Changes in Australian Foreign Policy 11 September 2013

Changes in Australian Foreign Policy                           11 September 2013

Australia had national elections last Saturday. As a result, there is a new government, a new prime minister and a new foreign minister. These are the Liberal-National Coalition (LNC), Mr Tony Abbott and Ms Julie Bishop. Mr Abbott will announce his new Ministry next week, with him possibly creating a new Trade and Investment portfolio. Traditionally, the Nationals, who tend to be more protectionist, have provided the Trade Minister. It remains to be seen whether a National will be given this new ministry.

Under the LNC, Australia’s foreign policy is likely to move further to the right. While the LNC and the Labor Party (that formed the previous government) both agree that Australia’s relationship with the United States is of paramount importance, the Coalition is more unequivocal. Under the previous Liberal prime minister, Mr John Howard, Australia readily and rapidly joined the US-led ‘Coalition of the Willing’ formed to fight terrorists in the so-called ‘War on Terror’. Traditionally, LNCs have taken Australia into wars, with the most recent being Afghanistan, Iraq and Vietnam. Apart from Vietnam, these wars had general bipartisan support, although, arguably, the Labor Party has been less ‘gung ho’ in wanting to deploy Australian forces. Australia’s overseas engagements have been justified for strategic reasons. Chiefly, this has been to shore up the Australia-United States relationship.

Under the new government, trade opportunities will be pursued before human rights or other foreign policy concerns. This partly reflects the new incumbent’s constituency: it received strong support from Australian businesses, business people and primary producers, for whom trade is important. The new government probably will be more interested in a range of bilateral relations, whereas Labor governments tend to engage more multilaterally. It intends to pursue, first and foremost, ‘economic diplomacy’ and negotiate bilateral free trade agreements with an array of nations, including China and Japan, with which Australia already has strong trade relationships. Indeed, Australia’s top five two-way trading partners are (in order of size) China, Japan, United States, Republic of Korea, and Singapore.

Foreign affairs is not a strong suite for the new prime minister. All of his former government ministries had strong internal focuses. That said, Mr Abbott has stated that his first overseas visit will be to Jakarta. This reflects his stance that Australia’s foreign policy should have a Jakarta, not a Geneva, focus. This also reflects a peculiar phobia whereby many Australians (falsely) believe that Indonesia is a military threat to Australia. (See The Lowy Institute Poll 2013: http://lowyinstitute.org/files/lowypoll2013_web_corrected_p5.pdf, pp. 12-13.) For too many years, I have met Australians who fear that Indonesia wants to invade Australia, despite Australia being an island-continent that is difficult to reach, let alone successfully invade. These Australians believe that Australia, which has a small population compared with Indonesia’s, has land and resources that others desire. However, the only nation currently with the capability—but not the intent—to mount and sustain a military lodgment in Australia is its greatest ally, the United States.

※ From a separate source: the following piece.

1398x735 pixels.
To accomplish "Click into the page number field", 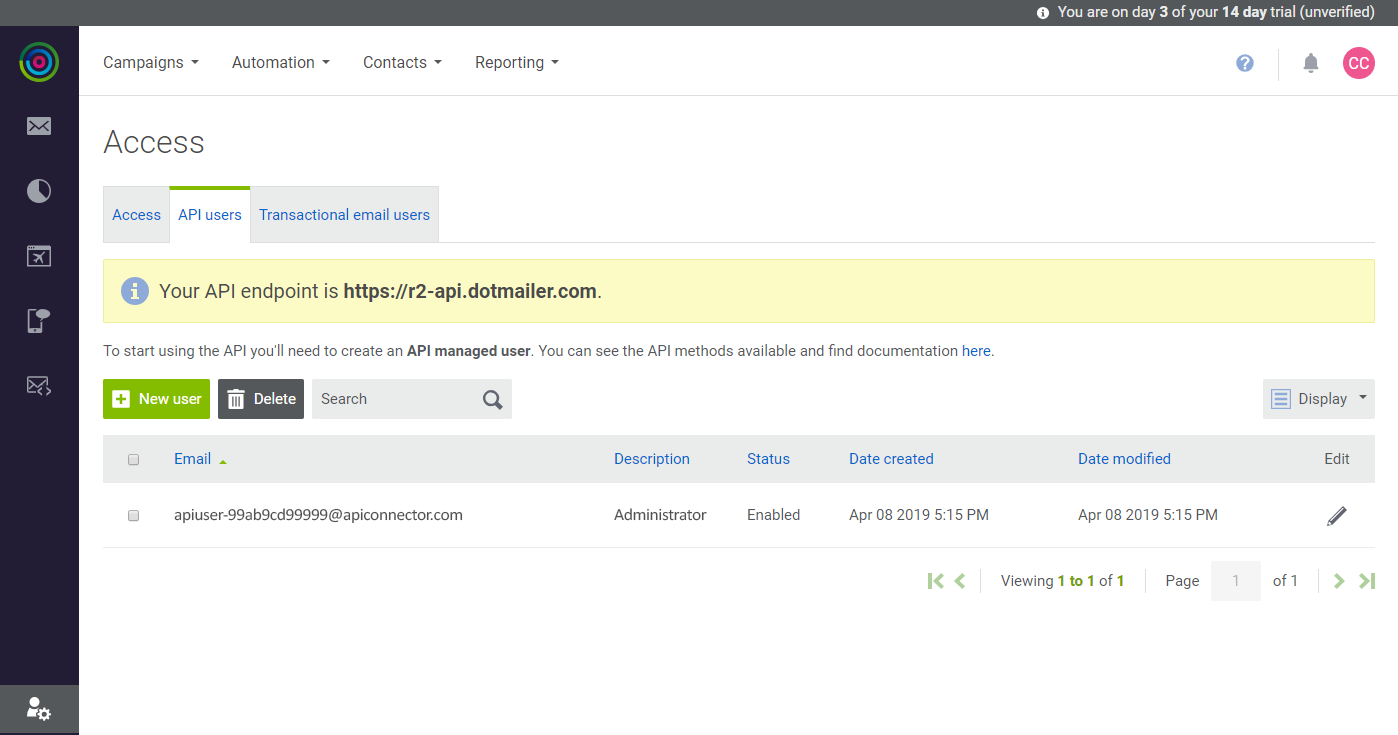I will coord(1236,581).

Hopefully, the methodical Mr Abbott can allay these Australians’ fears, magnified and politicised by the dramatic increased arrival of some 25,000 ‘asylum seekers’—in Australia, they are often called ‘boat people’ or ‘illegal immigrants’—in the last financial year. (In 2011-2012, there were 8,000 arrivals; in 2010-2011, there were 5,000.) Many of the often-dilapidated boats transporting these human beings have left from Indonesian ports. Mr Abbott and his prospective Immigration Minister, Mr Scott Morrison, have promised to ‘stop the boats’ in the Indian Ocean. For them, and many Australians, this is seen, rather emotively, as a crucial national problem. It certainly is important, as some asylum seekers have drowned at sea. However, compared with Pakistan, which third world nation is still housing some 1.5 million Afghan refugees, first world Australia’s problem of dealing with some 60,000 illegal immigrants, the bulk of whom actually have overstayed properly-issued visas, is relatively small. Furthermore, some Australians see a strong need to address the problem much further away, such as in nations from which many of Australia’s ‘boat people’ come: Sri Lanka, Iran, Iraq, Afghanistan. This will be difficult, given that Australia looks set to cut its aid budget (see below).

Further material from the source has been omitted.